農地法について
はじめに
農地法は、昭和27年に制定された法律です。それよりさらに6年前の昭和21年に制定された「自作農創設特別措置法」に基づき、GHQの主導の元で農地改革が行われ、大地主から強制的に買い上げた農地を小作人に分配しました。 昭和25年現在174万町歩の農地が買収され、所管換え農地を含む193万町歩の農地が解放されました。 ところが、この農地改革により、時代が進むにつれて日本の農業生産力を弱める遠因となっております。 農地法の目的は、「農地耕作者が農地を所有することがもっとも適当である」ことを認め、「耕作者の農地取得の促進」を基本的な考え方としてきました。 ところが、農地改革の結果、大地主が減少して農地所有者が大幅に増加したため、大規模な農業経営が難しくなり、日本の農業は世界的にも不利な状況に置かれているのが現状です。また、担い手不足の問題、休農地や耕作放棄地の増加も深刻となっております。 よって、農地法は大きくその目的を変えつつあります。 平成21年12月施行の新農地法では、「農地転用規制の強化」と「農地を効率的に利用する耕作者の新規農業参入の促進」を2本柱とし、大幅に改正されました。 また、平成27年の改正では、農地を取得できる「農業生産法人」の要件を大幅に緩和し、「農地所有適格法人」と名称も改めています。
農地法の目的
農地法では、まず「農地等の権利移動の制限」「農地転用の制限」を規定しております。 これは農地法の考え方のひとつである「耕作者が農地を所有することが最も適当」という理念を具体化したものです。 本来、農地も私有財産であるので、私人間の権利移動や転用は自由であるはずですが、日本国憲法では、第29条第2項に「財産権の内容は、公共の福祉に適合するように、法律でこれを定める」とあり、「公共の福祉」に反する権利の行使は制限され、農地法に定める上記制限は、「国力の根源である」農業を守ること、農業に携わる農業従事者の生活等を守ることが目的であるから、「公共の福祉」に合致します。
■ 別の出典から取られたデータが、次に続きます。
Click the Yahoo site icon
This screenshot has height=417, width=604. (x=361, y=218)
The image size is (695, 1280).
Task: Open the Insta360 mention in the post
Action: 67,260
※農地法の主な内容
1.権利移動の場合は、農業委員会または知事等の許可を要する。
2.農地転用の場合は、知事、または農林水産大臣の許可を要する。
3.無許可の場合、権利移転・権利設定等は無効。
4.農業委員会が農地の利用状況を調査。
5.遊休農地すべてに対し、農地利用確保のため、必要な措置を講じることが可能。
(参考)日本国憲法 第29条
1.財産権は、これを侵してはならない。
2.財産権の内容は、公共の福祉に適合するやうに、法律でこれを定める。
3.私有財産は、正当な補償の下に、これを公共のために用ひることができる。